# EXTRAIT DU TEXTE:
==============================

Le chef du gouvernement, Aziz Akhannouch, a présidé, vendredi  17 mars à Rabat, la cérémonie de signature de la convention-cadre pour le déploiement de la feuille de route stratégique du tourisme pour la période  2023-2026. Les signataires  sont  le président de la Confédération nationale du tourisme (CNT), Hamid Bentahar et une brochette de ministres concernés directement par le fait touristique. Montant de l’enveloppe budgétaire allouée, quelque 6,1 milliards de DH, pour des objectifs assez réalistes  : 17,5 millions de touristes, 120 milliards de recettes en devises, 80.000 emplois directs et 120.000 indirects. On le répétera jamais assez le royaume est dimensionné, côté diversité  des atouts touristiques (patrimoine culturel, balnéaire,  déserts,  sites historiques, montagnes, terroir…),  pour  performer au-delà de ces prévisions.

Mais ce serait faire preuve de mauvaise grâce que de ne pas saluer l’initiative du cabinet Akhannouch qui dénote une prise de conscience forte quant aux multiples vertus du tourisme comme secteur transversal  qui touche diverses activités tout aussi essentielles  (Agriculture, agroalimentaire, transport, santé,  bâtiment…)  tout en progressant à rythme phénoménal.  Après avoir été 25 millions en 1950 et 278 millions en 1980, les touristes internationaux ont été 1,4 milliard en 2018 et seront 1,8 milliard en 2030 selon les prévisions de l’OMT. Avec 10% du PIB et la création d’un emploi sur 10, l’industrie du tourisme dépasse le secteur pétrolier et la filière automobile.  Soit 800 milliards  de dollars de recettes  en 2021. Une manne extraordinaire dont le Royaume se doit de prendre la part qui lui revient.

==============================

# DONNÉES RECUEILLIES:
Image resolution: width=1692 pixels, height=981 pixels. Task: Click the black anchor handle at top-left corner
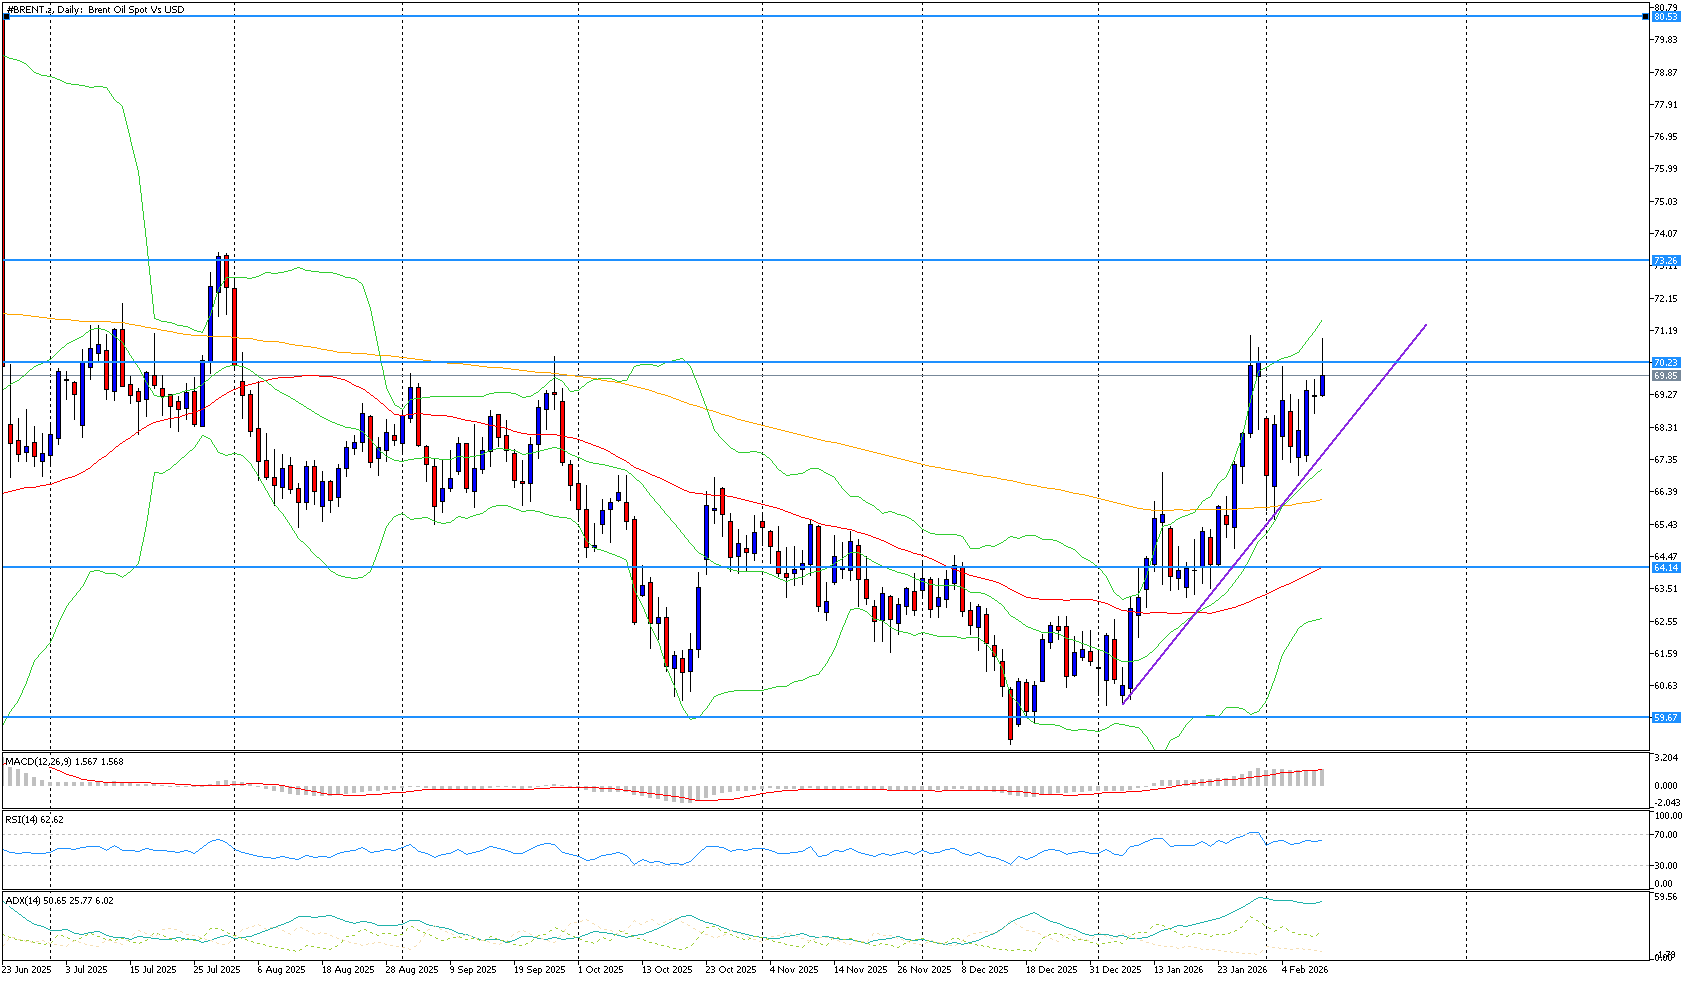tap(7, 16)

==============================

# EXERCICE A:
Indiquez si chacune des affirmations suivantes concorde avec l'extrait, en répondant par oui ou par non et en citant textuellement les mots décisifs de celui-ci.
(i) L'enveloppe budgétaire allouée s'élève à environ 6,1 milliards de DH.
(ii) La cérémonie de signature de la convention-cadre s'est tenue à Casablanca.
(iii) Selon les prévisions de l'OMT, les touristes internationaux seront 1,8 milliard en 2030.
# EXERCICE B:
Reproduisez fidèlement le passage de l'extrait commençant par « Le chef du gouvernement, Aziz » et se poursuivant jusqu'à « de ces prévisions. ».

# CORRIGÉ A:
(i) Oui : « Montant de l’enveloppe budgétaire allouée, quelque 6,1 milliards de DH ».
(ii) Non : « 17 mars à Rabat ».
(iii) Oui : « seront 1,8 milliard en 2030 selon les prévisions de l’OMT ».

# CORRIGÉ B:
Le chef du gouvernement, Aziz Akhannouch, a présidé, vendredi  17 mars à Rabat, la cérémonie de signature de la convention-cadre pour le déploiement de la feuille de route stratégique du tourisme pour la période  2023-2026. Les signataires  sont  le président de la Confédération nationale du tourisme (CNT), Hamid Bentahar et une brochette de ministres concernés directement par le fait touristique. Montant de l’enveloppe budgétaire allouée, quelque 6,1 milliards de DH, pour des objectifs assez réalistes  : 17,5 millions de touristes, 120 milliards de recettes en devises, 80.000 emplois directs et 120.000 indirects. On le répétera jamais assez le royaume est dimensionné, côté diversité  des atouts touristiques (patrimoine culturel, balnéaire,  déserts,  sites historiques, montagnes, terroir…),  pour  performer au-delà de ces prévisions.